Aim of the exercise :: Skip the images and copy each record exactly as written.
►
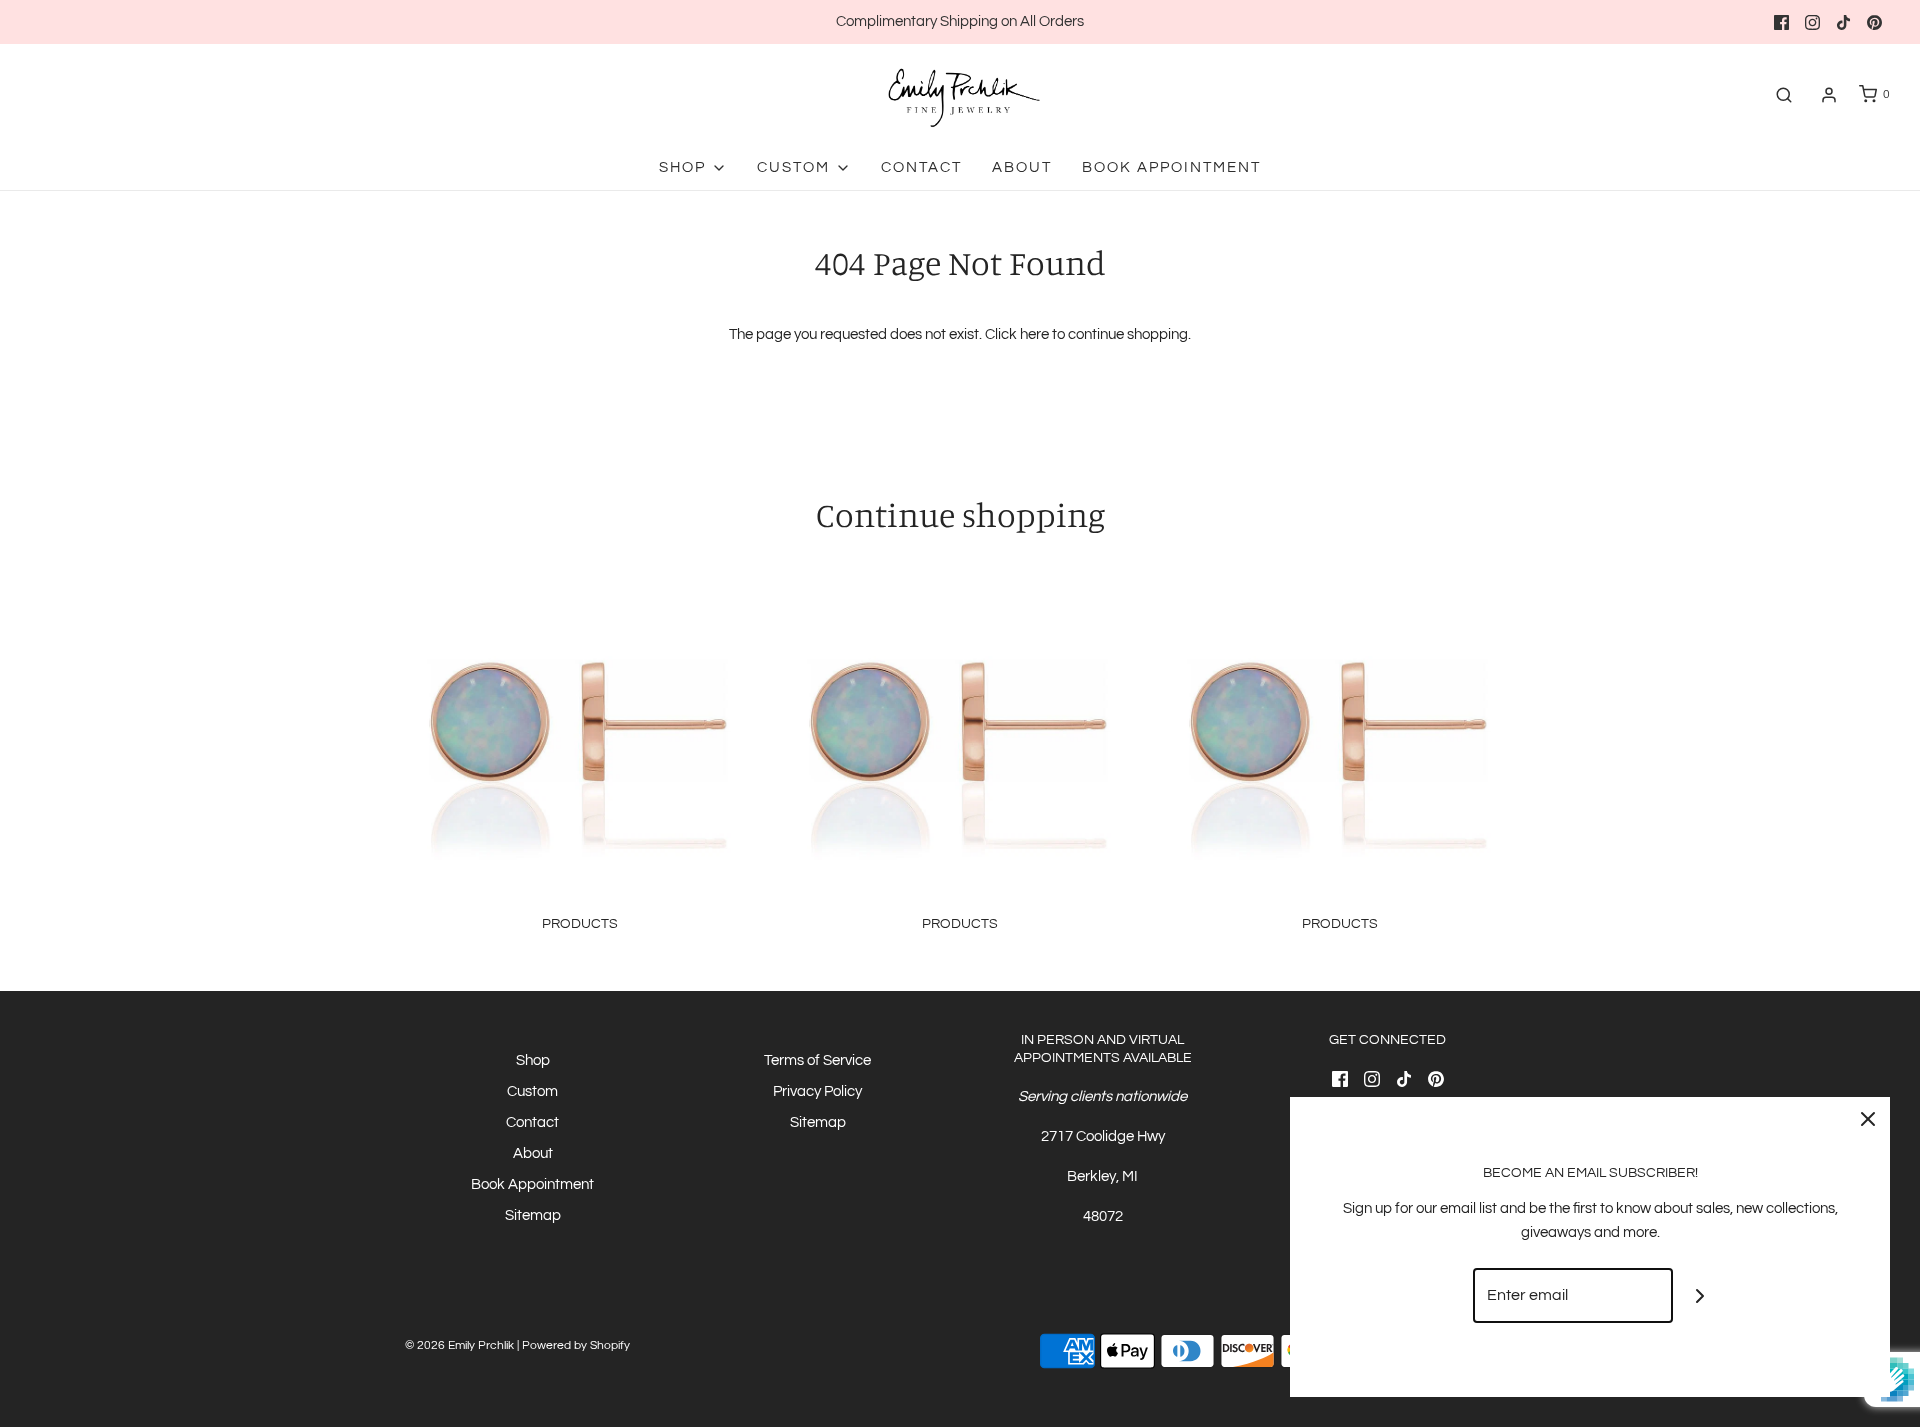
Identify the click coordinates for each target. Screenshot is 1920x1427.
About (1022, 167)
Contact (921, 167)
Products (580, 924)
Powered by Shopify (576, 1345)
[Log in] (1829, 95)
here (1034, 334)
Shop (533, 1060)
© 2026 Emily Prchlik (459, 1345)
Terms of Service (817, 1060)
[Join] (1700, 1295)
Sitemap (533, 1215)
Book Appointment (1171, 167)
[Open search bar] (1784, 94)
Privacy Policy (817, 1091)
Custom (532, 1091)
◄
Output ::
Identify the click coordinates for each target. Screenshot is 1920x1427.
About (1022, 167)
Contact (921, 167)
Products (580, 924)
Powered by Shopify (576, 1345)
[Log in] (1829, 95)
here (1034, 334)
Shop (533, 1060)
© 2026 Emily Prchlik (459, 1345)
Terms of Service (817, 1060)
[Join] (1700, 1295)
Sitemap (533, 1215)
Book Appointment (1171, 167)
[Open search bar] (1784, 94)
Privacy Policy (817, 1091)
Custom (532, 1091)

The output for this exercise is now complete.